January 1, 2013

by | Jan 1, 2013 | 2013

Books of the Week:

  • Gone Girl, Gillian Flynn
  • The Trouble With Fate, Leigh Evans
  • The Dirty Streets of Heaven, Tad Williams

You know how you can get your back up about books that just sell and sell and sell? How you kind of build up a negative attitude about them? Especially when the book comes out on top of all the lists there are?

 

And then you read the book and it’s great and you feel like an idiot.

 

Okay, I was that way about Gone Girl. It made nearly every single “best of” list for 2012. As some of you may recall, I am extra sensitive about best-of and worst-of lists after a painful incident with Entertainment Weekly at the end of 2011.

 

Gone Girl deserves every good thing said about it. It’s a brilliant book, with twists and turns and revelations and catastrophes, and it’s the most precise dissection of a marriage I’ve ever seen. Then there’s the breathless did-he-or-did-she? question. I’m not going to give you a blow-by-blow of the plot, because it’s just too rich, but it’s a whodunit on many levels.

 

Our own Leigh Evans has published her first book. I feel like a godmother, since Leigh has been so generous about giving me so much credit about spurring her creativity. But of course, Leigh herself wrote this book, and I read it with considerable suspense. The Trouble with

 

Fate, as so many of you already know, is an excellent book. I know that Leigh was perturbed that one reviewer termed it dark fantasy, but I would not say that was an inaccurate statement. Hedi, the half-were half-fae thieving heroine, experiences terrible things along the way, though she lives to see the end of the book and is set up to fight another day. But the course of Hedi’s true love hardly runs smooth, and the attractively battered Robson Trowbridge may or may not make it back to her.

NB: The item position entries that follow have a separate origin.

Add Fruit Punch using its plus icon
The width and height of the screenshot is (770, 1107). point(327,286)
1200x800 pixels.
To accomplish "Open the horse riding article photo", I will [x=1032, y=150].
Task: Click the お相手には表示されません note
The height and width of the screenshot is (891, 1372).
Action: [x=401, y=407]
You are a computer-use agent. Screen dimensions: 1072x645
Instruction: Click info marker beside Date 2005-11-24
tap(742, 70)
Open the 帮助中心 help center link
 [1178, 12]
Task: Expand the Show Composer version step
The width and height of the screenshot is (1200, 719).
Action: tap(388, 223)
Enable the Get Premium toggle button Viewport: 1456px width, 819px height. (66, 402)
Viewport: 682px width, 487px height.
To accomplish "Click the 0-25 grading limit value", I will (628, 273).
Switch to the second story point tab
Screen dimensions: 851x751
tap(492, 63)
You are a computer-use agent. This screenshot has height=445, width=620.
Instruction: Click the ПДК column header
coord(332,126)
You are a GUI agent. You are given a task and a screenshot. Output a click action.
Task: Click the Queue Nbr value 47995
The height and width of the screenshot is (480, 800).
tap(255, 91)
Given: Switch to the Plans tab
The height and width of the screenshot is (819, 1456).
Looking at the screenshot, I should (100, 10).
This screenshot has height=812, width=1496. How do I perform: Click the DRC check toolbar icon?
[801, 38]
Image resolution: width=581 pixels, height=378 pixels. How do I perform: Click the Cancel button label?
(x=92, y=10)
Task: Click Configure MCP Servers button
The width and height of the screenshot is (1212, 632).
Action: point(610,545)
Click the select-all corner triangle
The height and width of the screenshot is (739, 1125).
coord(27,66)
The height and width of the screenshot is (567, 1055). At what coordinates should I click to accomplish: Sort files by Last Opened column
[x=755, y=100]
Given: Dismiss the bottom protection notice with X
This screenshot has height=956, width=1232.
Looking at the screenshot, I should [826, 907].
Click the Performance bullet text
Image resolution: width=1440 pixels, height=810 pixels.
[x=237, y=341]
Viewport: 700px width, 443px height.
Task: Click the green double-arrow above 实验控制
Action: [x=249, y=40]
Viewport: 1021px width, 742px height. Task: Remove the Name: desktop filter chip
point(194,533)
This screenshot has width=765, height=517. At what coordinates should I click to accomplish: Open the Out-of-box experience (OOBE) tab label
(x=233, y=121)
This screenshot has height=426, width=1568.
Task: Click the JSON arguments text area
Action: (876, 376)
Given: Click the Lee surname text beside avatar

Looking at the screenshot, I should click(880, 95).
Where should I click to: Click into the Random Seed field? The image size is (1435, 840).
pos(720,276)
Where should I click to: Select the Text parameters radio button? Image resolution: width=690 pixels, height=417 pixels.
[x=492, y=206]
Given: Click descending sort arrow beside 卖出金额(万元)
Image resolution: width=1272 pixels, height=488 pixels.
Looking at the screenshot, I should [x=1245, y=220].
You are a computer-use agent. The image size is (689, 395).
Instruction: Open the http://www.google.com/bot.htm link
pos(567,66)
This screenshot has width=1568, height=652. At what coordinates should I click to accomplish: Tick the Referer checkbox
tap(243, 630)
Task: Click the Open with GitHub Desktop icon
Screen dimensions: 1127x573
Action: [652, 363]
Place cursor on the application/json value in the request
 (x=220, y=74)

I can hardly wait to find out.

 

The Dirty Streets of Heaven, by acclaimed science fiction writer Tad Williams, is a hunk of urban fantasy in which angels walk the streets of earth waiting to be given their assignments to advocate for souls which may go to either heaven or hell or purgatory. The angel protagonist, Bobby Dollar, is not a typical angelic recruit (of course), but he is genuinely concerned when a soul simply vanishes. The plot becomes increasingly complicated and Bobby’s woes multiply in an exponential fashion. There are some genuinely touching moments in this book, and if you’ve ever had the pleasure of reading a Williams book, you’ll want to put this one on your TBR pile.

Blog

I don’t make New Year’s Resolutions, because inevitably I end up disappointing myself. For those of you who actually do take off that twenty pounds, learn Russian, and take up pole dancing, my hat is off. You are made of sterner stuff than I am.

 

Since I can’t up to the disillusionment of making promises I don’t keep, I try to make New Year’s Wishes instead.

 

On second thought, I’ll call them “hopes.”

 

And here they are! My hopes for 2013!

  • I hope for many good books to read.
  • I hope that I will find the time and/or courage to do something I’ve never done before. That is pretty likely to happen, since I get surprising requests at least twice a year.
  • I hope that I will be kind to people, both in my thoughts and in my actions.
  • I hope that I will not speak in anger, until I’ve considered the situation. I have a terrible habit of discovering I am WRONG when I blurt something out in anger.
  • I hope that all my writer friends sell heaping amounts of books.

 

After that, I get into more personal hopes, centering around the health of my family and friends. But you get the idea.

 

I would love to hope for (and I do hope for) an instant economic turnaround, world peace, plenty of clean water, and a cure for AIDS; oh, and legal marriage in every state for people who love each other, and an end to war. But I think my actual list is somewhat more doable.

 

What’s your most passionate hope for the New Year?